**WYMAGANIA ZADANIA:**
Wyodrębnij z danych wiersze od tego, który zawiera „The width and height of the screenshot is (1568, 479).”, do tego, który zawiera „Looking at the screenshot, I should (x=104, y=86).”, włącznie z oboma, i przepisz je bez żadnych zmian. W odpowiedzi pomiń obrazy.

**WYPISANE DANE:**
▼▼▼
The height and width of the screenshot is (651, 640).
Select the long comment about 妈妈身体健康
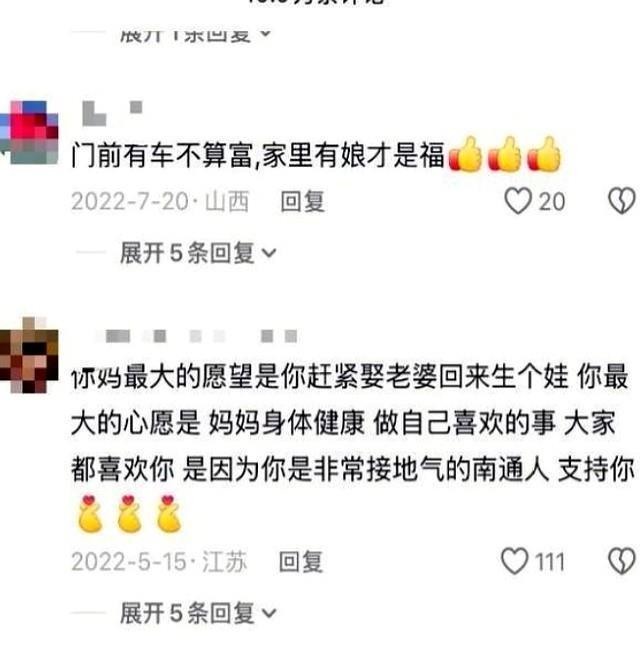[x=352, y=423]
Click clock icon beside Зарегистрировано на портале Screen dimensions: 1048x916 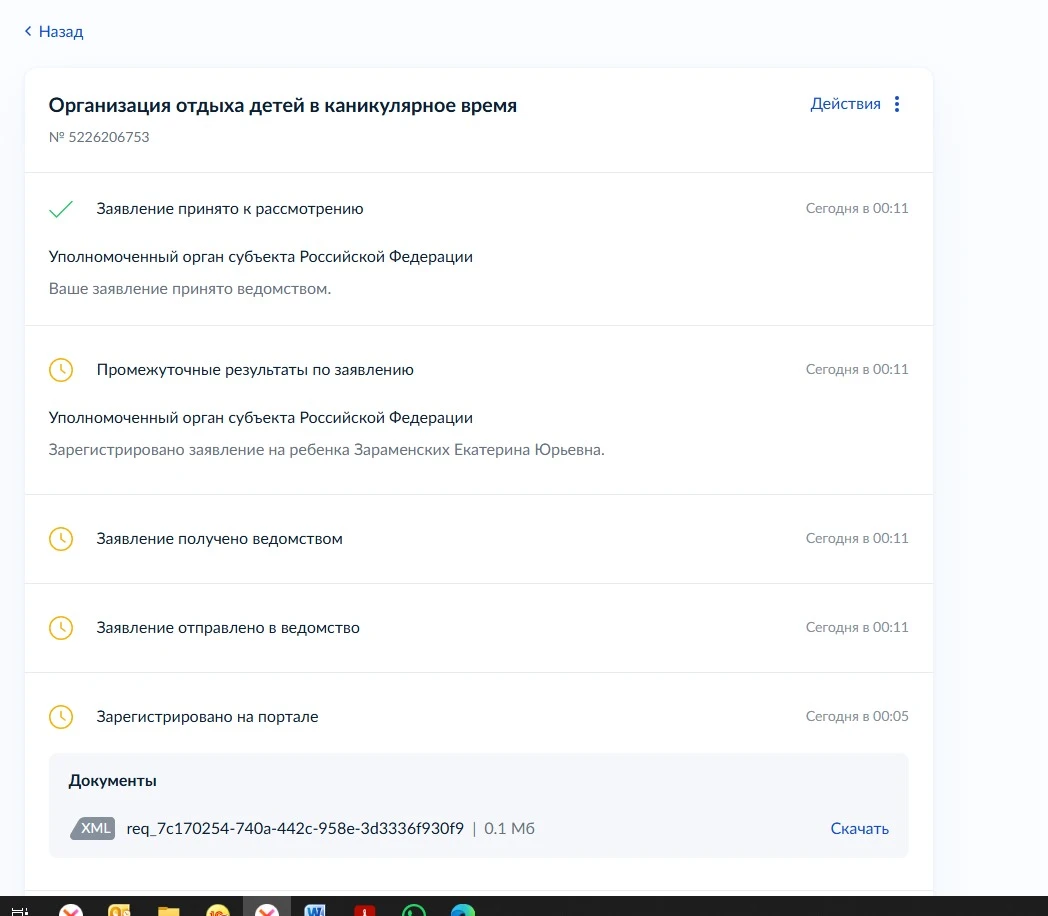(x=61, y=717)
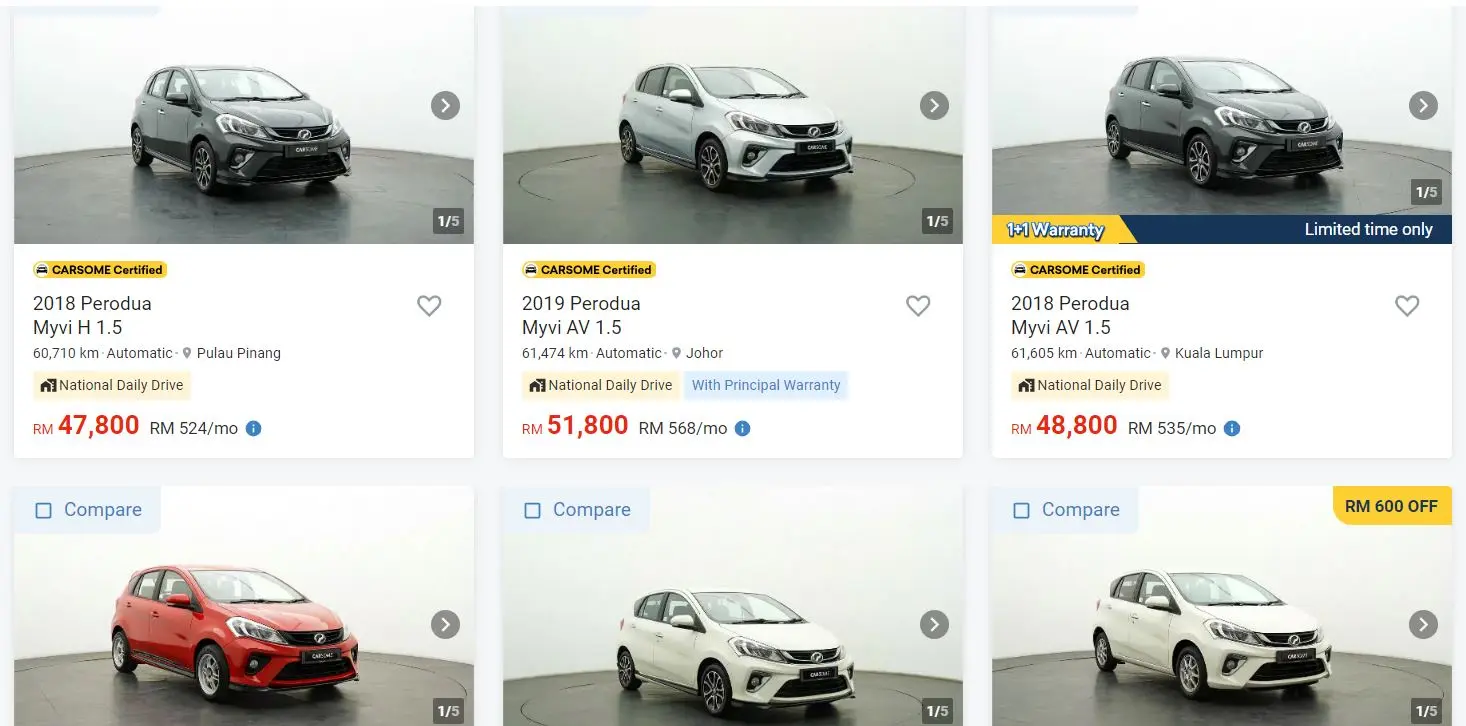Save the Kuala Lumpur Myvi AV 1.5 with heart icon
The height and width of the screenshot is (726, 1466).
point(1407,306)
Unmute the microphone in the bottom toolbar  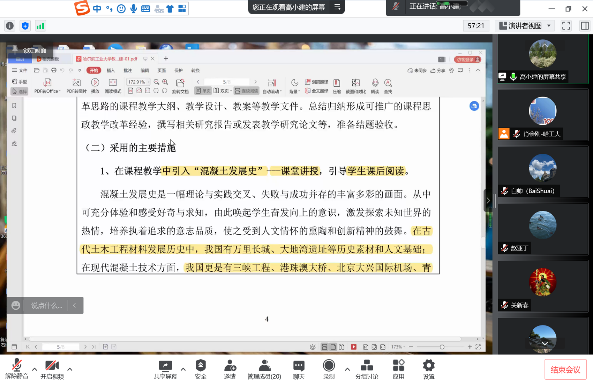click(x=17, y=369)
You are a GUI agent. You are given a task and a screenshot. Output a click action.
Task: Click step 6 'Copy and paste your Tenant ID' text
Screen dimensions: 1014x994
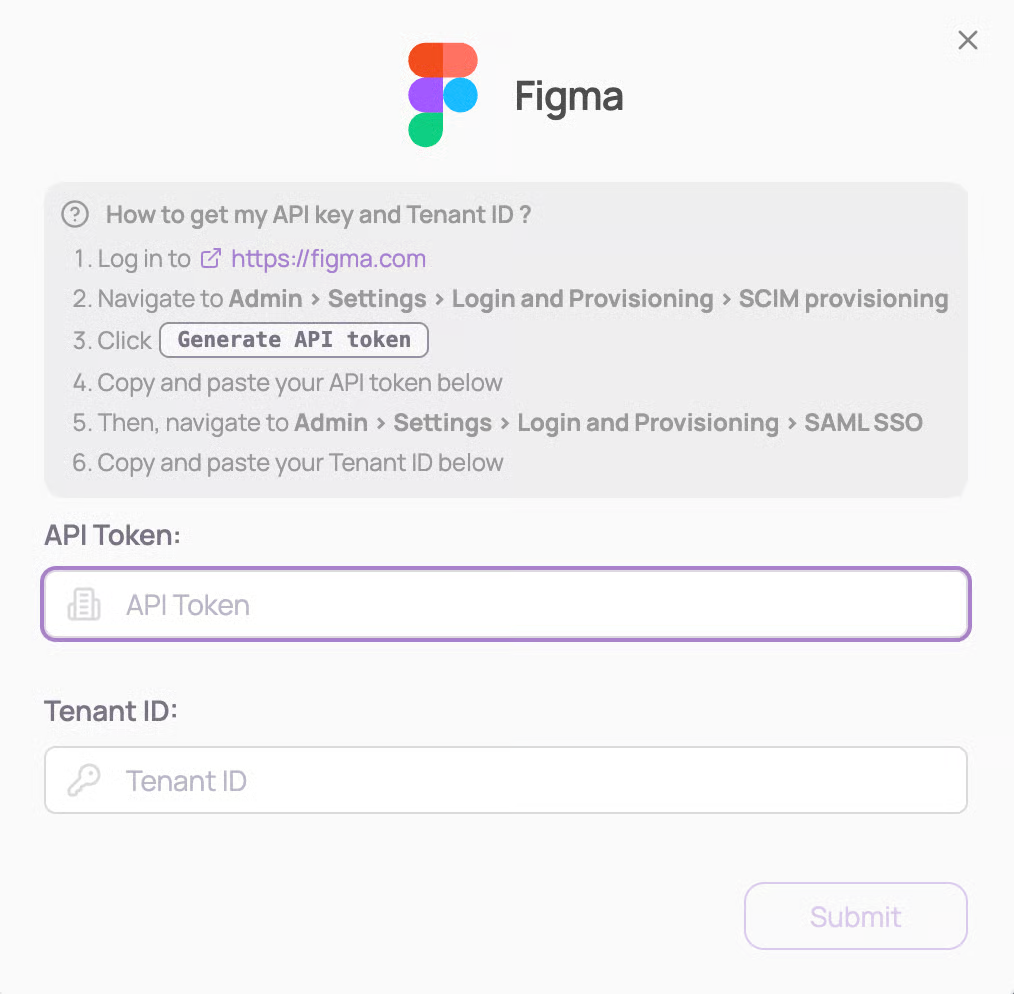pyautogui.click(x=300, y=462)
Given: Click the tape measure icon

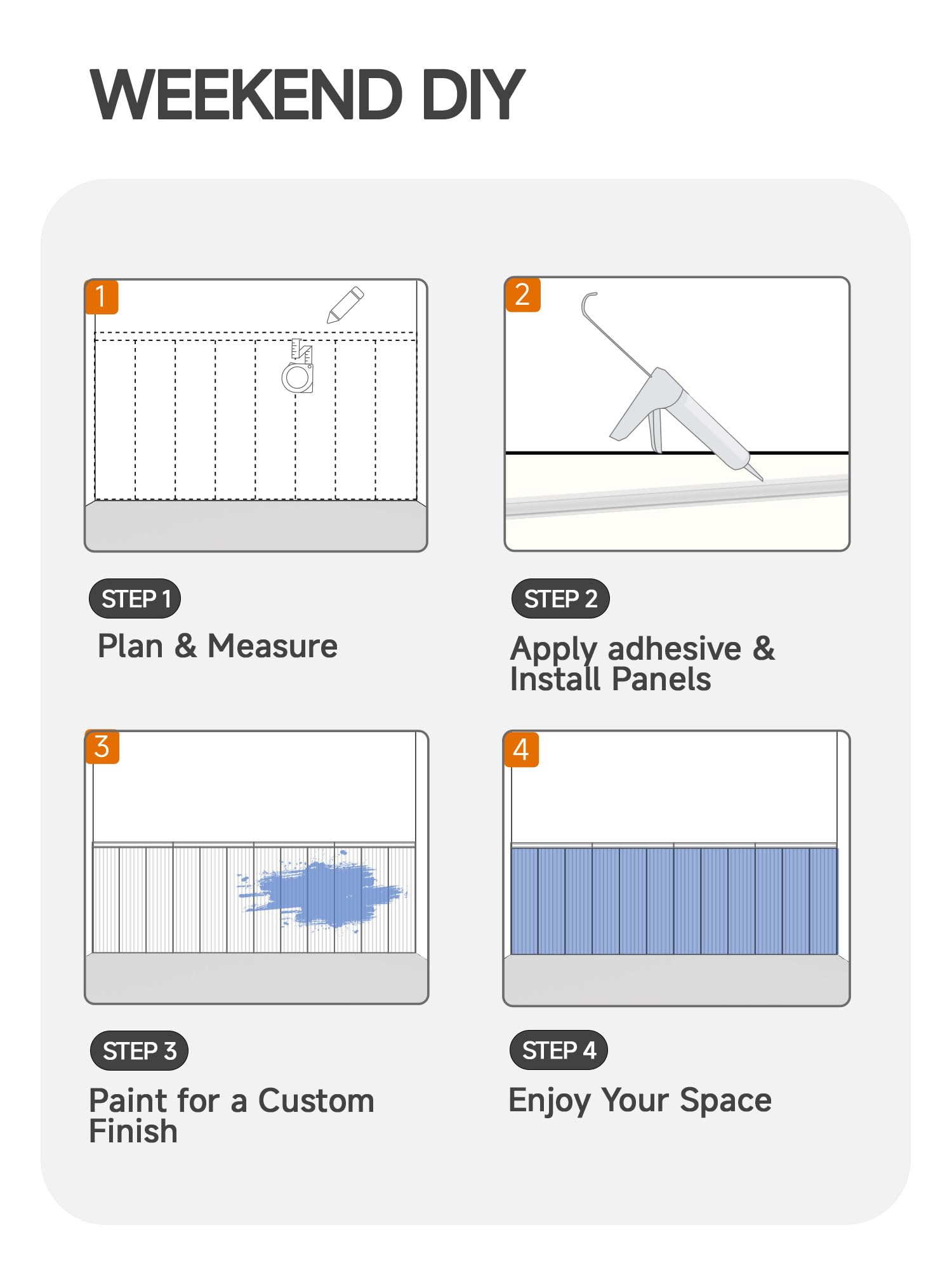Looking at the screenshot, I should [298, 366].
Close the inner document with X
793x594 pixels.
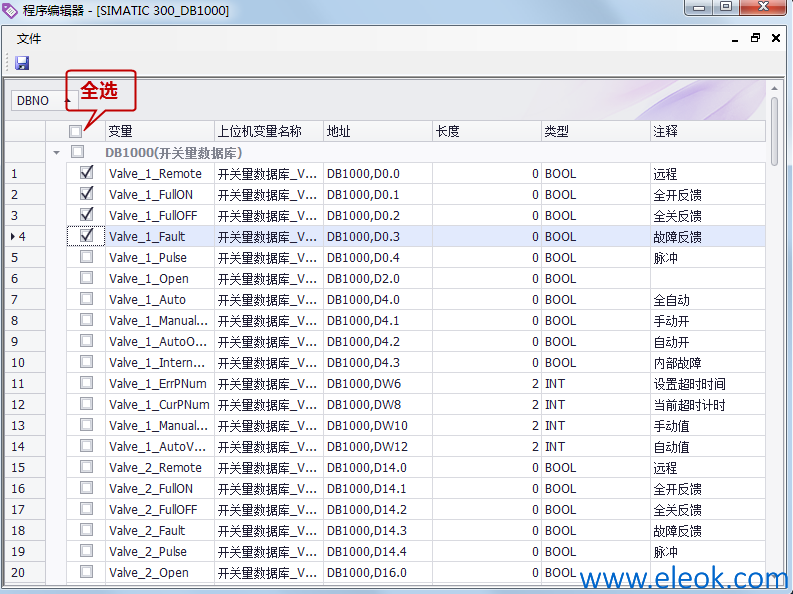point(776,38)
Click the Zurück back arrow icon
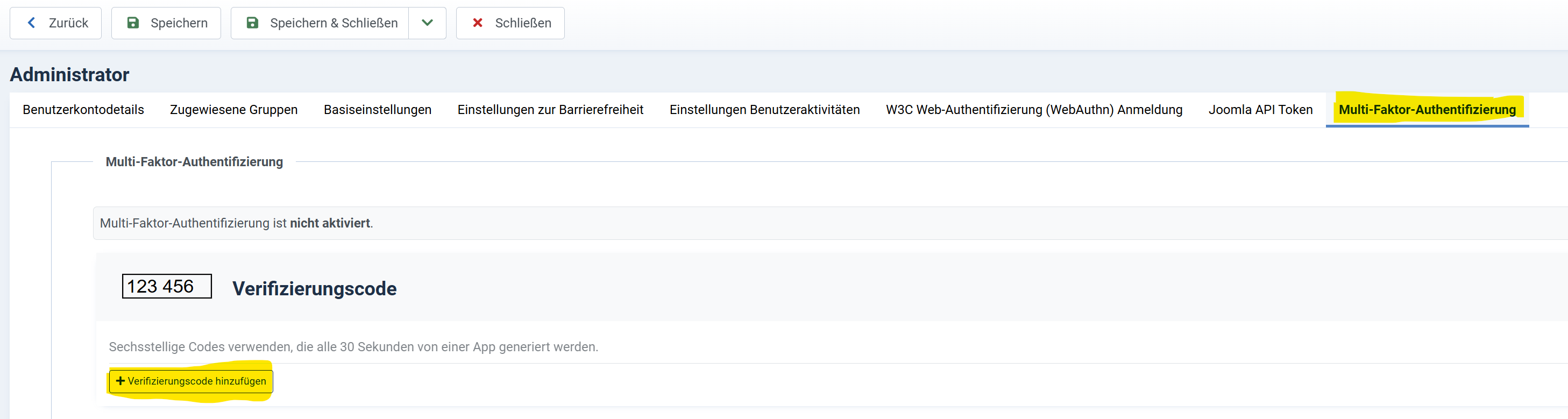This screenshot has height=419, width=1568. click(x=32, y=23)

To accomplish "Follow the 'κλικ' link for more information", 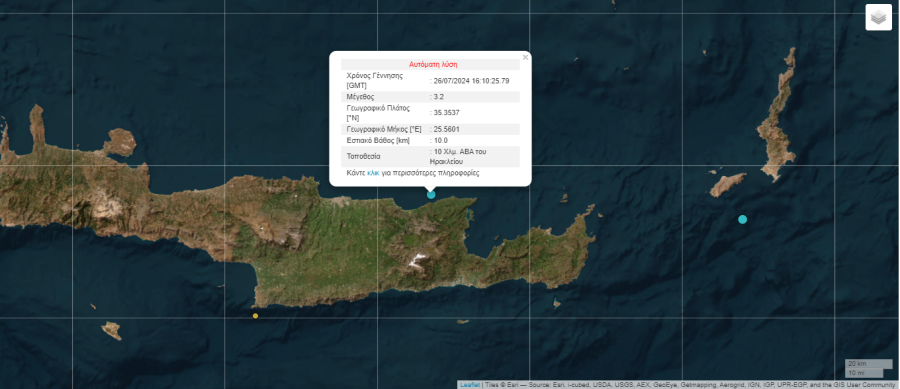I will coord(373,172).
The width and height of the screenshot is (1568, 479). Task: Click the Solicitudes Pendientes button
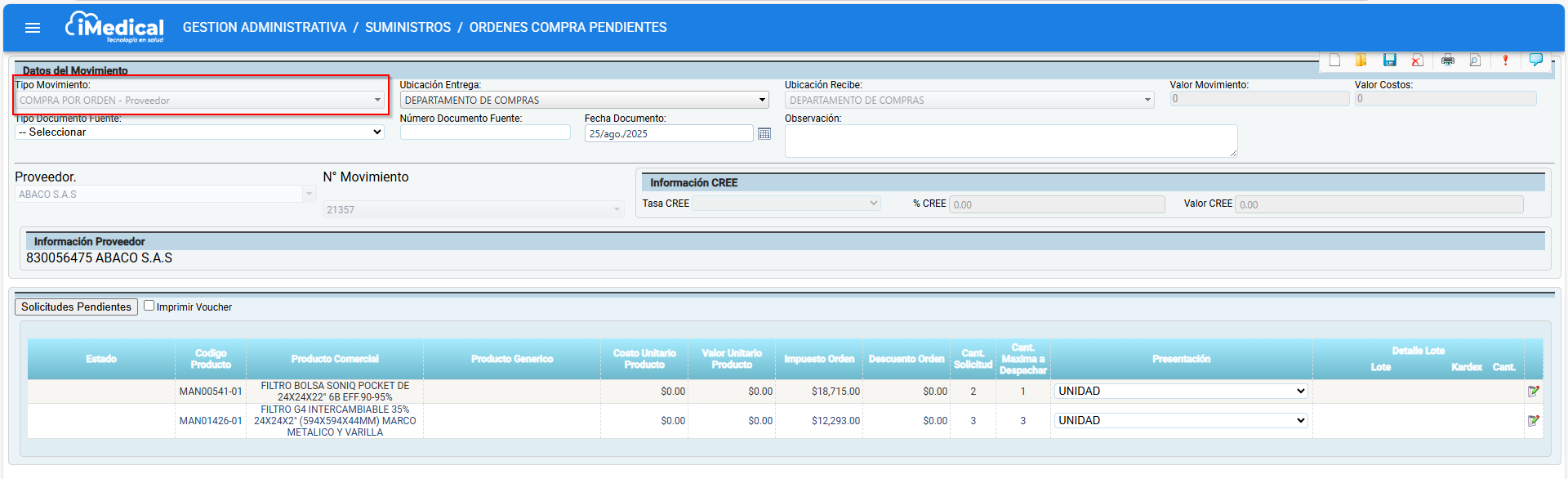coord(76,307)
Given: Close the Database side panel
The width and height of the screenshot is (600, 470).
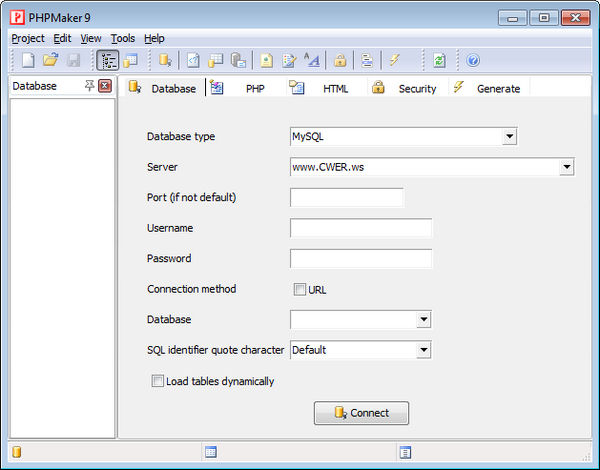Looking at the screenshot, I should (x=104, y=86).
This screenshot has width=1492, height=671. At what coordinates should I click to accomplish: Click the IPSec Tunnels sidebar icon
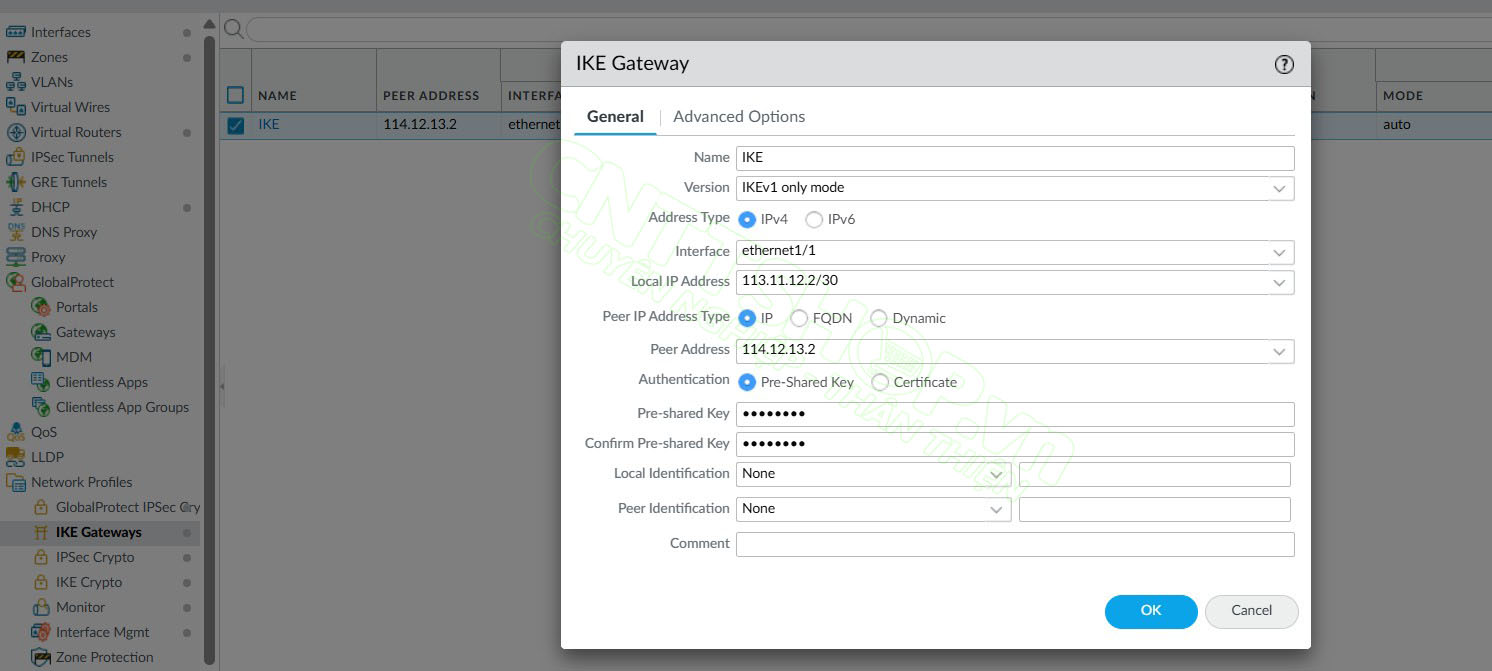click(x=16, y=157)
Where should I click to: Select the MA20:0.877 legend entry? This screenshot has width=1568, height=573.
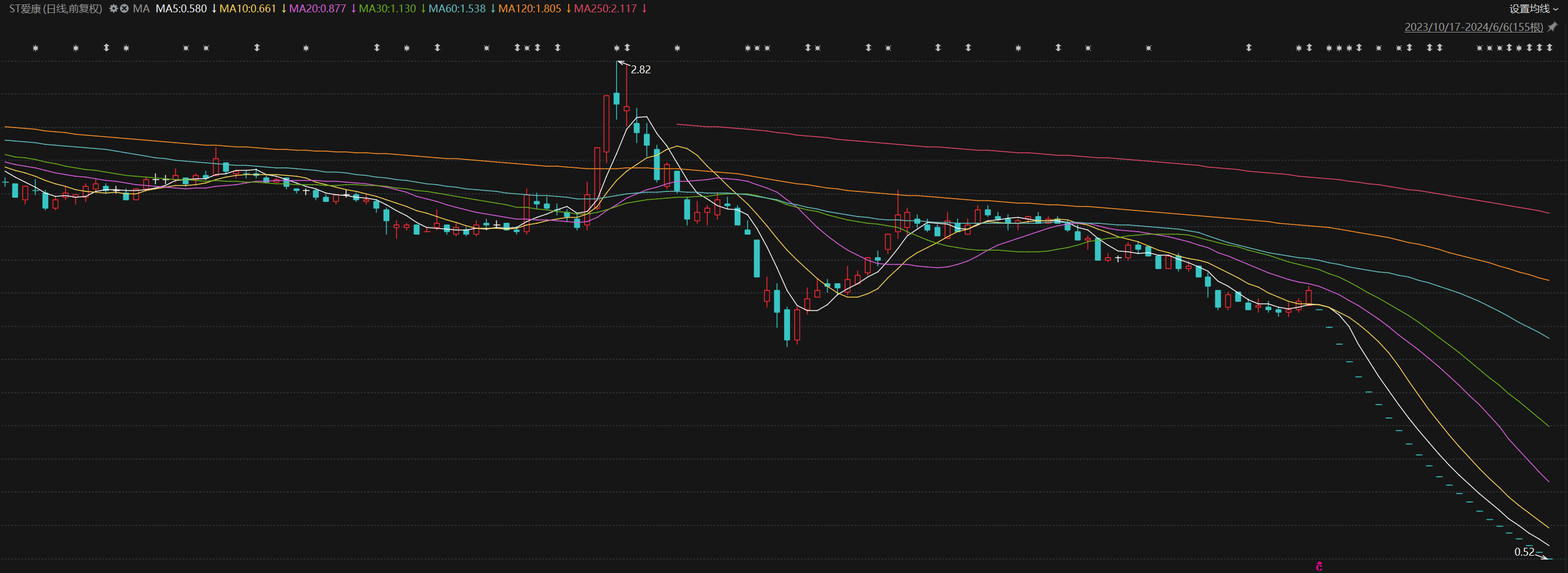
▲▲▲
**WYNIK:**
The width and height of the screenshot is (1568, 479). Task: Click the Solicitudes Pendientes button
coord(76,307)
Given: Close the Database side panel
The width and height of the screenshot is (600, 470).
Looking at the screenshot, I should (x=104, y=86).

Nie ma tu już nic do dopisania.